A sample of N2 gas occupies a volume 180 mL at STP. What volume, in L, will it occupy at 640 mm Hg and 295 K?
(P1V1/T1)= (P2V2/T2)
T must be in kelvin.
To find the volume of N2 gas at 640 mm Hg and 295 K, we can use the combined gas law equation:
P1 * V1 / T1 = P2 * V2 / T2
Where:
P1 = pressure at initial state (STP = 1 atm)
V1 = volume at initial state (180 mL)
T1 = temperature at initial state (STP = 273 K)
P2 = pressure at final state (640 mm Hg)
V2 = volume at final state (unknown)
T2 = temperature at final state (295 K)
First, we need to convert the given values to consistent units. We'll use the following conversions:
1 atm = 760 mm Hg
1 L = 1000 mL
Converting the initial state conditions:
P1 = 1 atm
V1 = 180 mL = 0.180 L
T1 = 273 K
Converting the final state conditions:
P2 = 640 mm Hg / 760 mm Hg/atm = 0.8421 atm
T2 = 295 K
Substituting these values into the equation:
(1 atm) * (0.180 L) / (273 K) = (0.8421 atm) * V2 / (295 K)
Simplifying the equation:
0.180 / 1 = (0.8421 / 1) * V2 / (295 / 273)

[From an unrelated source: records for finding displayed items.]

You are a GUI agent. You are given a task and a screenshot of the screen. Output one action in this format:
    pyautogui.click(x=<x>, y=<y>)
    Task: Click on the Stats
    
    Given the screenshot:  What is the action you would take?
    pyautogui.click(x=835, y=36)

0.180 = (0.8421) * V2 / (1.08)
Cross-multiplying:
0.180 * 1.08 = 0.8421 * V2
0.1944 = 0.8421 * V2
Dividing both sides by 0.8421:
V2 = 0.1944 / 0.8421
V2 ≈ 0.2307 L
Therefore, the volume of N2 gas at 640 mm Hg and 295 K is approximately 0.2307 L.
To solve this problem, we need to use the combined gas law equation:
(P₁ * V₁) / (T₁) = (P₂ * V₂) / (T₂)
Where:
P₁ and P₂ are the initial and final pressures (in atm)
V₁ and V₂ are the initial and final volumes (in L)
T₁ and T₂ are the initial and final temperatures (in Kelvin)
First, we need to convert the given volume from milliliters (mL) to liters (L):
180 mL = 180/1000 L = 0.18 L
Next, we need to convert the given pressure from mm Hg to atm:
1 atm = 760 mm Hg
640 mm Hg = 640/760 atm = 0.8421 atm (rounded to 4 decimal places)
Now, we can substitute the values into the combined gas law equation and solve for V₂:
(1 * 0.18) / (273) = (0.8421 * V₂) / (295)
Cross multiplying the equation gives us:
0.18 * 295 = 0.8421 * V₂
53.1 = 0.8421 * V₂
Dividing both sides of the equation by 0.8421 gives us:
V₂ ≈ 63.0736 L (rounded to 4 decimal places)
Therefore, the sample of N2 gas will occupy approximately 63.0736 liters at 640 mm Hg and 295 K.